### Task item
Output only the lines below from the one holding "Where should I click to: Open" down to the one holding "Image resolution: width=542", both end lines included and every picture dropped.

Collected data

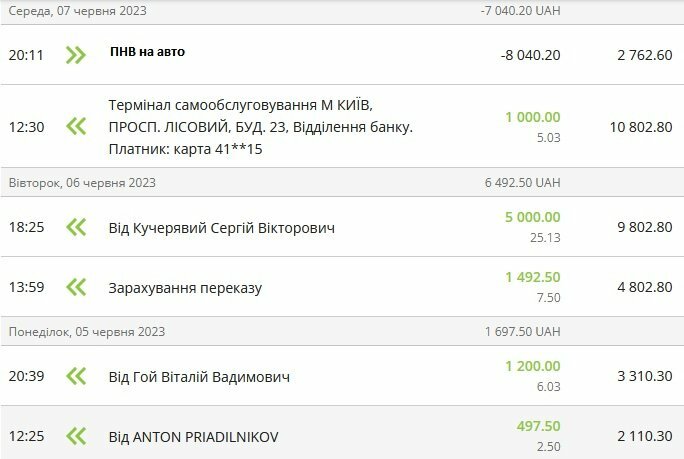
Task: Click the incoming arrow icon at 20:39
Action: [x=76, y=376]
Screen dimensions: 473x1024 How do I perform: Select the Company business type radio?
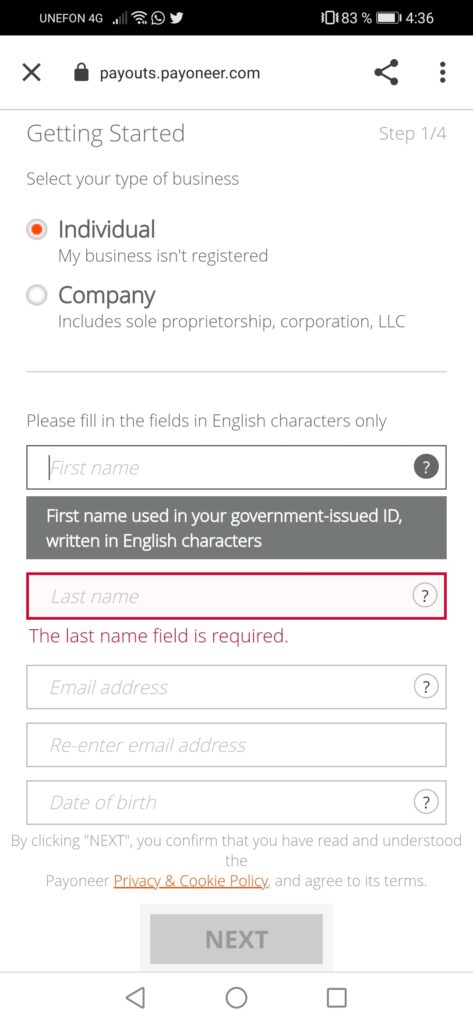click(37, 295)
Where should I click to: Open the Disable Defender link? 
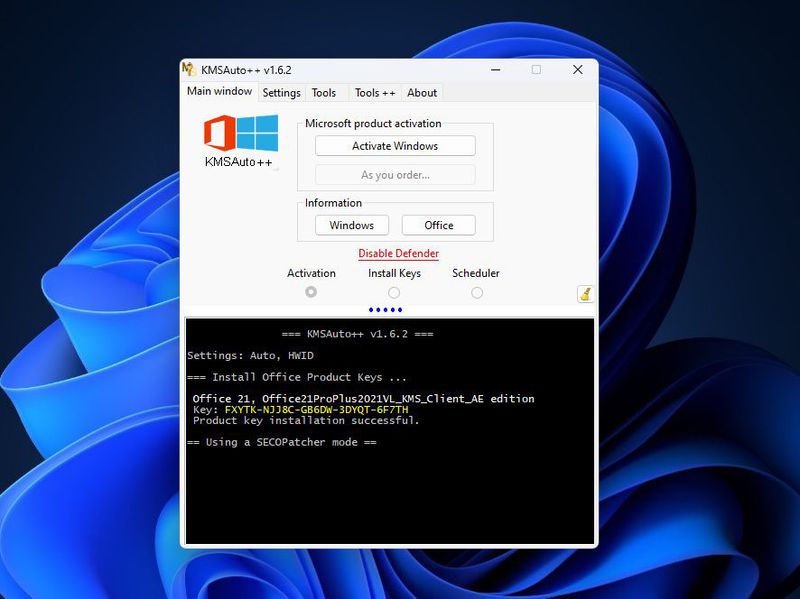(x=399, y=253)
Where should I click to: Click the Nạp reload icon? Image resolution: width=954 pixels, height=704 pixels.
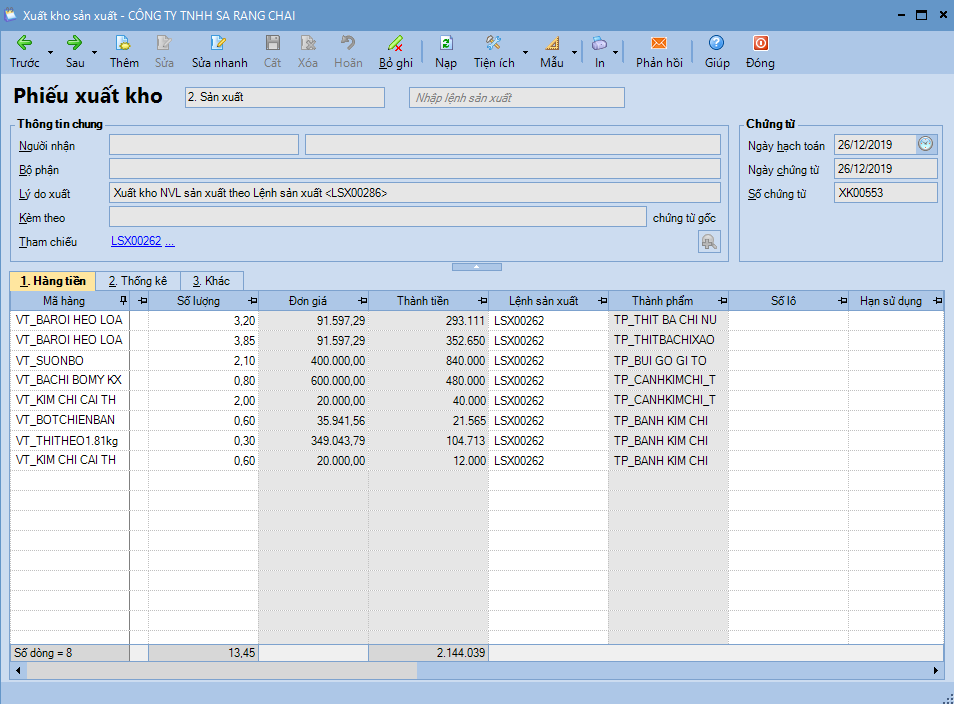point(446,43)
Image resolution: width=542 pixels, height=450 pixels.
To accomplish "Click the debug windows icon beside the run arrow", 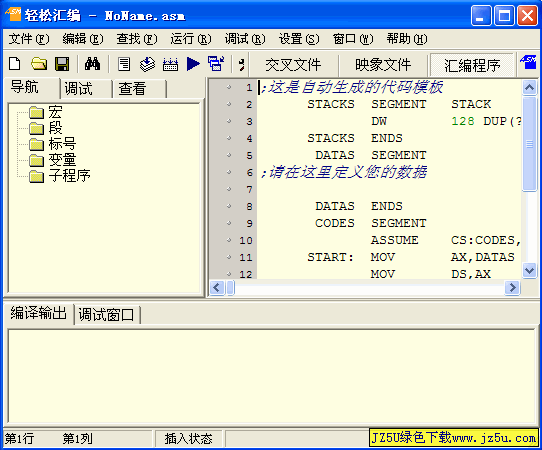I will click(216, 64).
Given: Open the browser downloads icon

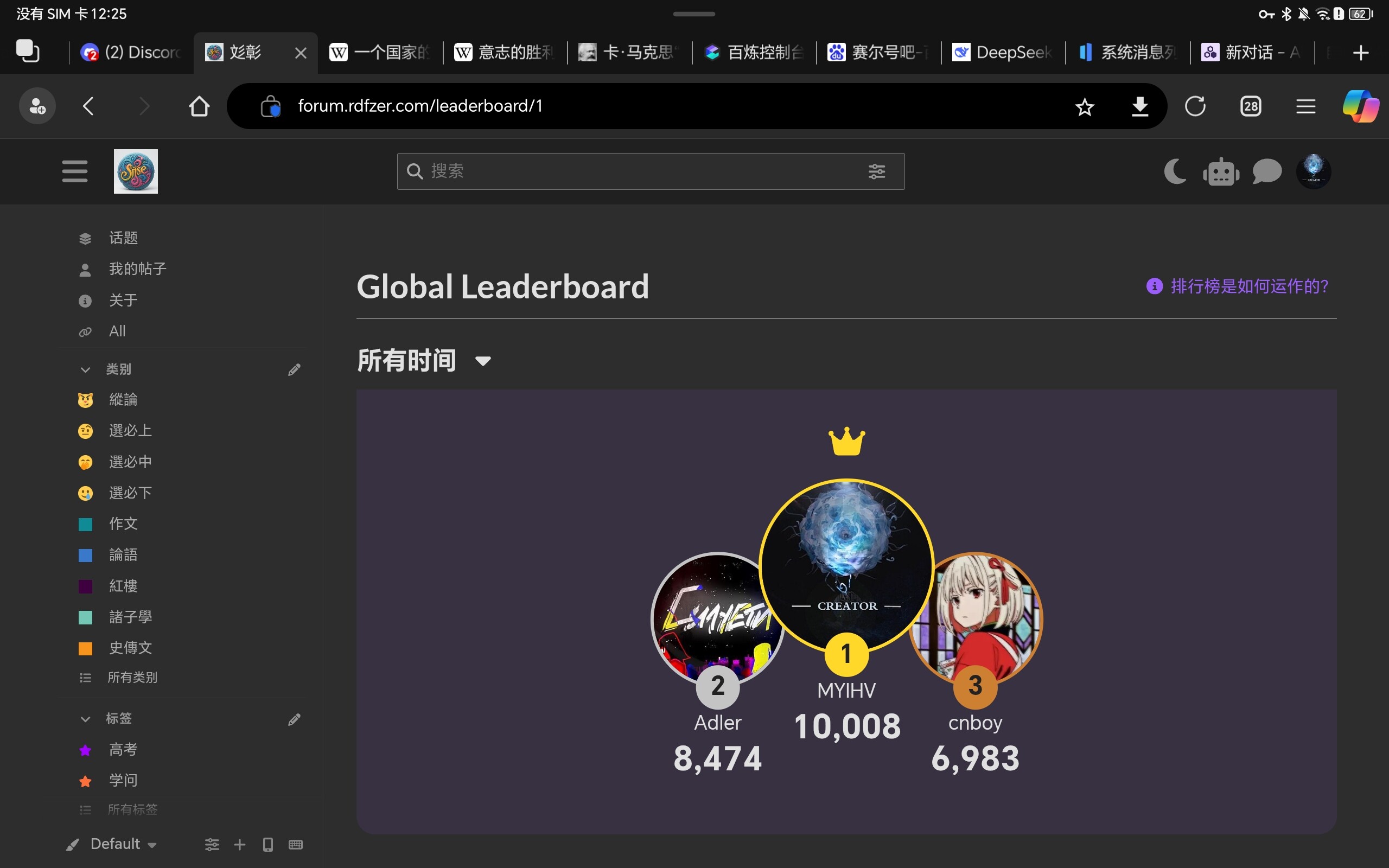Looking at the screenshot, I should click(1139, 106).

### Task solution
Where should I click to: Open the Disable Defender link? 
(x=399, y=253)
Where should I click to: Click the Nạp reload icon? Image resolution: width=954 pixels, height=704 pixels.
point(446,43)
Image resolution: width=542 pixels, height=450 pixels.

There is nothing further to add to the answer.